<<<<

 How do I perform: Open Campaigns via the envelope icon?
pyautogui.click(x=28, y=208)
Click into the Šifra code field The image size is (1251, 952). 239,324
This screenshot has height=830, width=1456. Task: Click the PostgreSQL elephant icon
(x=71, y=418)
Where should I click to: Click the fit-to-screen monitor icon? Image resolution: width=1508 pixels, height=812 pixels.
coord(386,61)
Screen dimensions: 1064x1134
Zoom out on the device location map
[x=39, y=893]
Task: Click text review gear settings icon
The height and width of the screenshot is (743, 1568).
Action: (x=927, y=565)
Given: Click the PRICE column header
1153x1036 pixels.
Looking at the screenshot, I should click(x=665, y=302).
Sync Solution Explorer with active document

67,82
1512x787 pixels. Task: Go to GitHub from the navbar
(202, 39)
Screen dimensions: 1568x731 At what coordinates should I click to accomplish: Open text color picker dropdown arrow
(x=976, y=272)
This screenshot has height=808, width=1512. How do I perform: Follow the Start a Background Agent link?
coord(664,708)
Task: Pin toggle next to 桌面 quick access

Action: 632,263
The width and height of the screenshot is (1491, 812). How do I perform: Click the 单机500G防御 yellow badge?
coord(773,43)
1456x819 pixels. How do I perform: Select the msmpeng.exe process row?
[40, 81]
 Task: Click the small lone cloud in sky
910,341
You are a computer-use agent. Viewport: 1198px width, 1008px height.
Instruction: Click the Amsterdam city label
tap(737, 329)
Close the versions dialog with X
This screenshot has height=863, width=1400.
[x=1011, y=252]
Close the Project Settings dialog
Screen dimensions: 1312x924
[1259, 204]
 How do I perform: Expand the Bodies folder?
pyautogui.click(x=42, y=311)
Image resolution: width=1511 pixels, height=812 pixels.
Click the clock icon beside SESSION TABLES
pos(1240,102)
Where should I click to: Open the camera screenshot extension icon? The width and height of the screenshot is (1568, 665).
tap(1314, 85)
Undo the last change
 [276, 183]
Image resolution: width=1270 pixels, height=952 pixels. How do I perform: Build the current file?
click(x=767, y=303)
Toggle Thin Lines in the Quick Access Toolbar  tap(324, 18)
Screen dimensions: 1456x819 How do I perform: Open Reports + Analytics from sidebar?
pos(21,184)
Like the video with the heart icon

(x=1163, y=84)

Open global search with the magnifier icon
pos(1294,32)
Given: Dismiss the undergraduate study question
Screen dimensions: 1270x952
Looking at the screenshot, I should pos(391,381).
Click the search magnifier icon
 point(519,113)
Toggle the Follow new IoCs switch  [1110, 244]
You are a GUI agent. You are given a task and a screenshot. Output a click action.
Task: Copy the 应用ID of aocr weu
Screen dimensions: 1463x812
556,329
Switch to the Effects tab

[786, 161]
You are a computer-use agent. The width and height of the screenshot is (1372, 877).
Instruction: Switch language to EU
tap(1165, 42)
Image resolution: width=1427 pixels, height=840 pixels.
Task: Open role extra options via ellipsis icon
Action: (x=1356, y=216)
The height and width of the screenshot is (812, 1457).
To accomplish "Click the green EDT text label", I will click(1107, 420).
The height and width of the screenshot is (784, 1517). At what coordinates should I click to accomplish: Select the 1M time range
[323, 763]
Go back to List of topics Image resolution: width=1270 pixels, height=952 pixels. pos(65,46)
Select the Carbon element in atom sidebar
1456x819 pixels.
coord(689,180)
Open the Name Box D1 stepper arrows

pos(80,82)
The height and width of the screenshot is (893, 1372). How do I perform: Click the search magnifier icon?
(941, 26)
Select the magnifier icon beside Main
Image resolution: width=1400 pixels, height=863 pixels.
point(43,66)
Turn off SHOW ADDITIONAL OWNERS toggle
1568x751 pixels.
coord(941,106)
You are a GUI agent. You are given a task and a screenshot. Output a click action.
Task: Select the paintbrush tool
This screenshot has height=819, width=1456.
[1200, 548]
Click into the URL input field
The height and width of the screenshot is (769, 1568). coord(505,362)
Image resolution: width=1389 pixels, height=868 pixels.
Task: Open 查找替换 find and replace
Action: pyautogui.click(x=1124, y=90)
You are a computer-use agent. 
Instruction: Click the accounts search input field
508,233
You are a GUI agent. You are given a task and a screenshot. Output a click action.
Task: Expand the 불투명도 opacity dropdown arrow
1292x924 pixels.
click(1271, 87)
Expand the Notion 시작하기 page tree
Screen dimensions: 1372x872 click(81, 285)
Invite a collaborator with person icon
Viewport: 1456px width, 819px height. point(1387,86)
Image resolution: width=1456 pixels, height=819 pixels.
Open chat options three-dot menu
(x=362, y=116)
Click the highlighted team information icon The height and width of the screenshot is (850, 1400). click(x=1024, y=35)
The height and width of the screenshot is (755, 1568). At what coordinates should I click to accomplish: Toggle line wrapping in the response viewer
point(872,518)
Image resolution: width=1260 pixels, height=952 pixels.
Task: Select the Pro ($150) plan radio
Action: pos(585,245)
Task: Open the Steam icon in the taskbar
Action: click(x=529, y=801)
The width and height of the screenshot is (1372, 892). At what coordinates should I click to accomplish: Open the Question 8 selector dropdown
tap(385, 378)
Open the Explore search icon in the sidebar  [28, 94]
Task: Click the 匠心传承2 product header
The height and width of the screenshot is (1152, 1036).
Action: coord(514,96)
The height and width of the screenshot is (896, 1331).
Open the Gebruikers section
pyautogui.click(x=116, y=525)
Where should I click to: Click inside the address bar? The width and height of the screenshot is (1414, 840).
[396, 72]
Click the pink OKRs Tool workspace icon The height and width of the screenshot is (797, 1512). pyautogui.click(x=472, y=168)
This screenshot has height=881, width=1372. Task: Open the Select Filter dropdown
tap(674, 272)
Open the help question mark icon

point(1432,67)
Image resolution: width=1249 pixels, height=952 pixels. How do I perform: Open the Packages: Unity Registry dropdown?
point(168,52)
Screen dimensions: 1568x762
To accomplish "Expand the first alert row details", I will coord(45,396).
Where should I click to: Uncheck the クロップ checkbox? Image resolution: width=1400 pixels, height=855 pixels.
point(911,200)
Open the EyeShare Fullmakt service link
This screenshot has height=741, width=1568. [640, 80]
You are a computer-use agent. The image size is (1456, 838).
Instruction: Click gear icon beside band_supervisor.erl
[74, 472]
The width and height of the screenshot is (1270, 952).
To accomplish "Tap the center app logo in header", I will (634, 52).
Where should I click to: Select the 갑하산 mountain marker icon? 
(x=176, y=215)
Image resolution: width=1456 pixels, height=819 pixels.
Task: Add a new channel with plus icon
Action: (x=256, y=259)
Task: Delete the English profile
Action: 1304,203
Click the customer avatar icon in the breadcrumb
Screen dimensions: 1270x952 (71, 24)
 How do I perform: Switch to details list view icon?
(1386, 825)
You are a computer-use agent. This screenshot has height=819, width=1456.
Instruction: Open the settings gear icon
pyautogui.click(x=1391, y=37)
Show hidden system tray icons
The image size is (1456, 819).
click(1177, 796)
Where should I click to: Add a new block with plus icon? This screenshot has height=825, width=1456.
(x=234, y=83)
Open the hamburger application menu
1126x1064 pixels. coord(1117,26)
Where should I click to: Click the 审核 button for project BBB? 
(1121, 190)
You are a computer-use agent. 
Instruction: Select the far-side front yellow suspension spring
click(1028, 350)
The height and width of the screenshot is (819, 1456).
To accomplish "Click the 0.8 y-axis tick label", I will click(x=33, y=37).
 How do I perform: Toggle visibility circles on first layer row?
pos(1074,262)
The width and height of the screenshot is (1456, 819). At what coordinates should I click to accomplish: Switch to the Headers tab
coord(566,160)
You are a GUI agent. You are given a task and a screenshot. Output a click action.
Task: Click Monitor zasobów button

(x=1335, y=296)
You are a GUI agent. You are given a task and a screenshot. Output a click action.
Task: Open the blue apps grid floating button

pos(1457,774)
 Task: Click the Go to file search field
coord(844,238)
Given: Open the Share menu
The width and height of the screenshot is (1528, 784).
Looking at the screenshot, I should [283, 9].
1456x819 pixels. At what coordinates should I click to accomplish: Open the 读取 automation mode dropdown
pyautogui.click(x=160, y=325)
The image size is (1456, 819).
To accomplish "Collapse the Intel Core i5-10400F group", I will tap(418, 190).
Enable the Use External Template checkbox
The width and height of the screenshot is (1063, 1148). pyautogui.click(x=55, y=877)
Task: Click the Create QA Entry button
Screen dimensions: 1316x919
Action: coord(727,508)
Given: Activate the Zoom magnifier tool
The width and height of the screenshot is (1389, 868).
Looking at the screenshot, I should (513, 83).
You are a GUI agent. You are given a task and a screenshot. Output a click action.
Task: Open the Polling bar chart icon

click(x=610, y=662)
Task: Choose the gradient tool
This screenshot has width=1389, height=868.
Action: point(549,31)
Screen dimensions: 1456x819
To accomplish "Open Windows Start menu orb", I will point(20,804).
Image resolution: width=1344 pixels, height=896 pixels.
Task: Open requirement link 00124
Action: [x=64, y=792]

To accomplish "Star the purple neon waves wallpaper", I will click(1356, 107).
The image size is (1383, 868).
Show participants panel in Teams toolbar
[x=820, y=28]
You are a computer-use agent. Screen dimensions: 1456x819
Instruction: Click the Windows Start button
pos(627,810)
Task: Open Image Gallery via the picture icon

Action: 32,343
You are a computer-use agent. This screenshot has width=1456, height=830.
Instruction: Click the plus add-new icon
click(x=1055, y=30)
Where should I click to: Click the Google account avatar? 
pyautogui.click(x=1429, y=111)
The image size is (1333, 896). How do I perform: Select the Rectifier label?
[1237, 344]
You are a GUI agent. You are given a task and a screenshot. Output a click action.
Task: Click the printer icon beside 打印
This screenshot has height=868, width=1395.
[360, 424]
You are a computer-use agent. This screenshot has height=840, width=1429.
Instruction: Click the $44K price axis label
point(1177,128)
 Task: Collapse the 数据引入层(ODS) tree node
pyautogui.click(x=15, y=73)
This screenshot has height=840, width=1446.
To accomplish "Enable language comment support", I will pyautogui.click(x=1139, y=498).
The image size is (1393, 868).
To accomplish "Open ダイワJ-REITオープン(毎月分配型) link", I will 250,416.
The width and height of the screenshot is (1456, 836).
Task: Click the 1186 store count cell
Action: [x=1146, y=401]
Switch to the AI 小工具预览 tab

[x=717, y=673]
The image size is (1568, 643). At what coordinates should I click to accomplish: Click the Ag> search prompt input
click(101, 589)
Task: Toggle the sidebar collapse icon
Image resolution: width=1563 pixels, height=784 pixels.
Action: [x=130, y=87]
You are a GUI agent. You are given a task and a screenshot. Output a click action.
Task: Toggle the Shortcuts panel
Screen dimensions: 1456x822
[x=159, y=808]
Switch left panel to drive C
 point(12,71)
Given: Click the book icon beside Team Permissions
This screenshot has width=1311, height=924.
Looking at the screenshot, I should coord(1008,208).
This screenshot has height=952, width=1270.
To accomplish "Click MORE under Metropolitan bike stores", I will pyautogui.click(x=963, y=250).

>>>>

Your goal =
Search the listing above for the lines with "Task: Click the Go to file search field" and "Given: Activate the Zoom magnifier tool", then output those lines and all lines between them exactly.

Output of the exercise =
 Task: Click the Go to file search field
coord(844,238)
Given: Open the Share menu
The width and height of the screenshot is (1528, 784).
Looking at the screenshot, I should [283, 9].
1456x819 pixels. At what coordinates should I click to accomplish: Open the 读取 automation mode dropdown
pyautogui.click(x=160, y=325)
The image size is (1456, 819).
To accomplish "Collapse the Intel Core i5-10400F group", I will tap(418, 190).
Enable the Use External Template checkbox
The width and height of the screenshot is (1063, 1148). pyautogui.click(x=55, y=877)
Task: Click the Create QA Entry button
Screen dimensions: 1316x919
Action: coord(727,508)
Given: Activate the Zoom magnifier tool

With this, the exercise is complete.